Step 1. Use regular expressions (regexp substitution) to split your input template string to a token list, for example, split
hel<b>lo[if foo]bar is [bar].[else]baz[end]world</b>!
to
write('hel<b>lo')
if('foo')
write('bar is')
substitute('bar')
write('.')
else()
write('baz')
end()
write('world</b>!')
Step 2. Convert your token list to a syntax tree:
* Sequence
** Write
*** ('hel<b>lo')
** If
*** ('foo')
*** Sequence
**** Write
***** ('bar is')
**** Substitute
***** ('bar')
**** Write
***** ('.')
*** Write
**** ('baz')
** Write
*** ('world</b>!')
class Instruction {
}
class Write : Instruction {
string text;
}
class Substitute : Instruction {
string varname;
}
class Sequence : Instruction {
Instruction[] items;
}
class If : Instruction {
string condition;
Instruction then;
Instruction else;
}
Step 3. Write a recursive function (called the interpreter), which can walk your tree and execute the instructions there.
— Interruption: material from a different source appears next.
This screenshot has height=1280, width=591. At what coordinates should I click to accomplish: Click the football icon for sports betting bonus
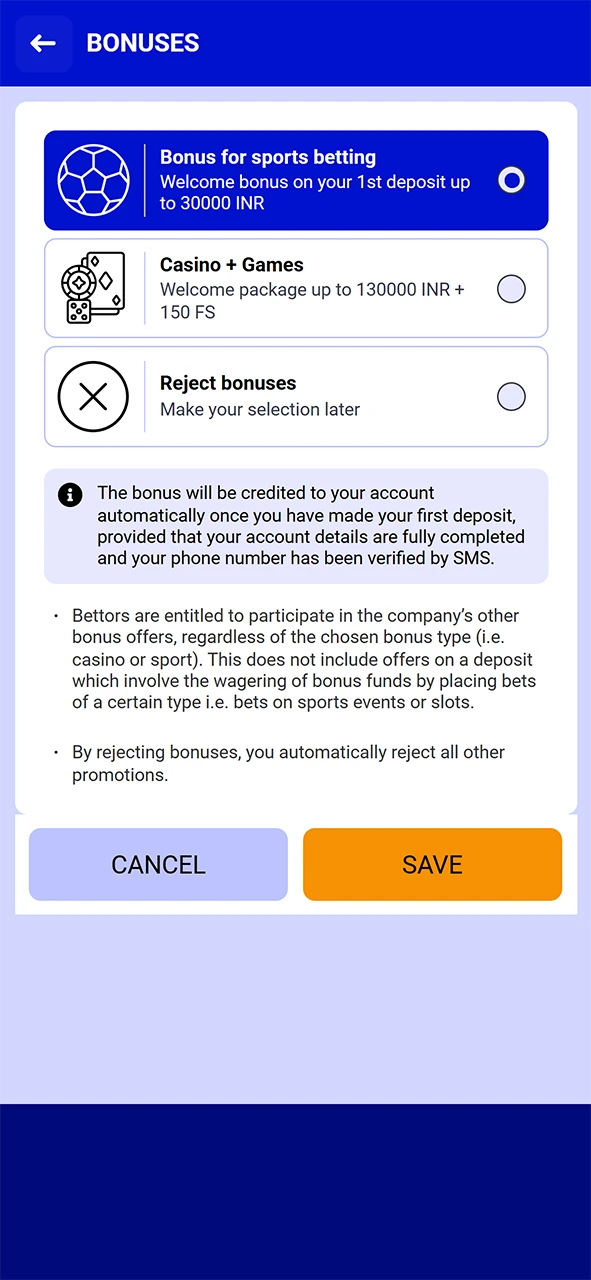pos(94,180)
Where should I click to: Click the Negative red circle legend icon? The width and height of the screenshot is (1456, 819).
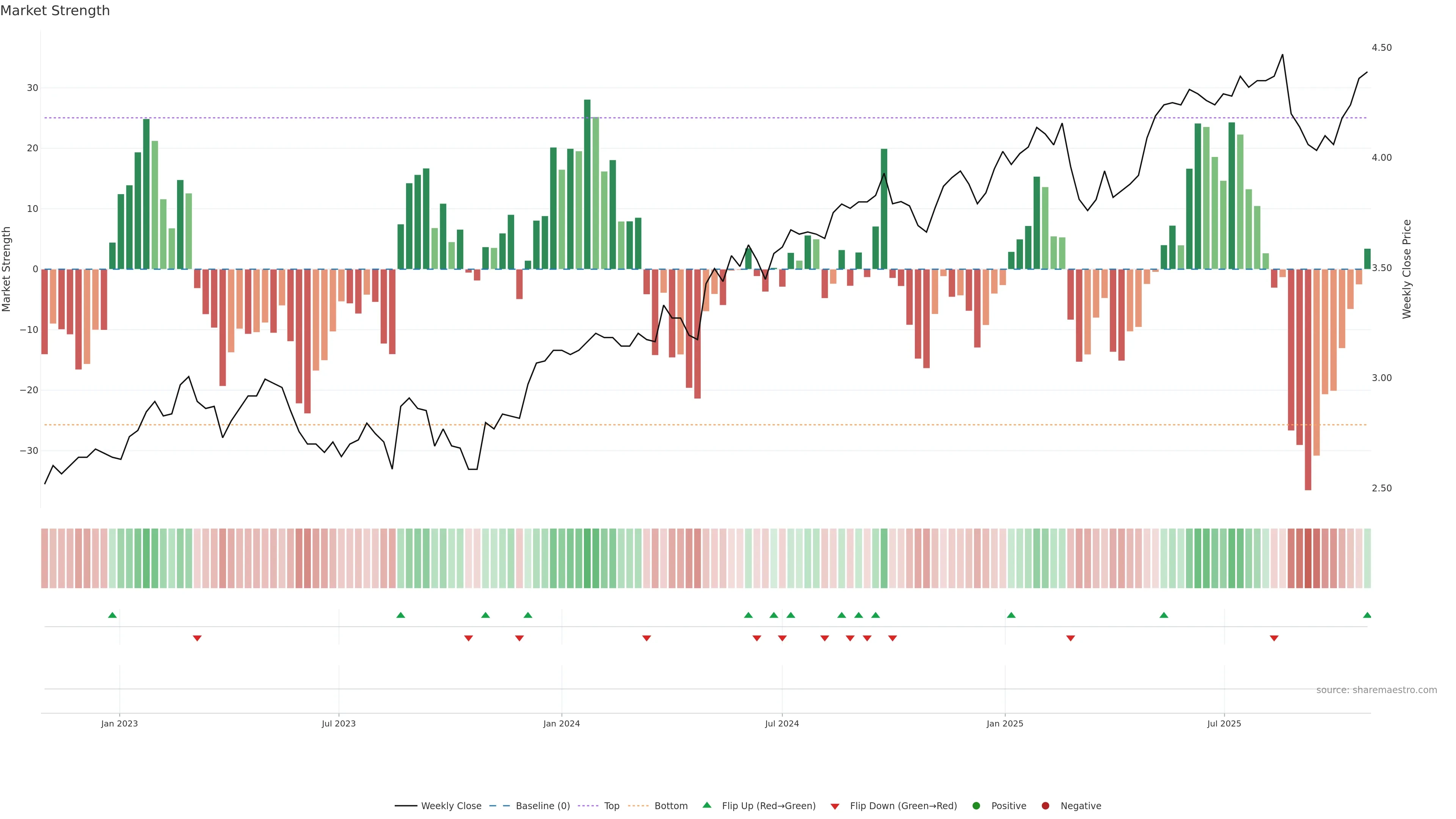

Another, alternative approach (instead of steps 1--3) if your language supports eval() (such as Perl, Python, Ruby): use a regexp substitution to convert the template to an eval()-able string in the host language, and run eval() to instantiate the template.
There are sooo many thing to do. But it does work for on simple GET statement plus a test. That's a start.
http://github.com/claco/tt.net/
In the end, I already had too much time in ANTLR to give loudejs' method a go. I wanted to spend a little more time on the whole process rather than the parser/lexer. Maybe in version 2 I can have a go at the Spark way when my brain understands things a little more.
Vici Parser (formerly known as LazyParser.NET) is an open-source tokenizer/template parser/expression parser which can help you get started.
If it's not what you're looking for, then you may get some ideas by looking at the source code.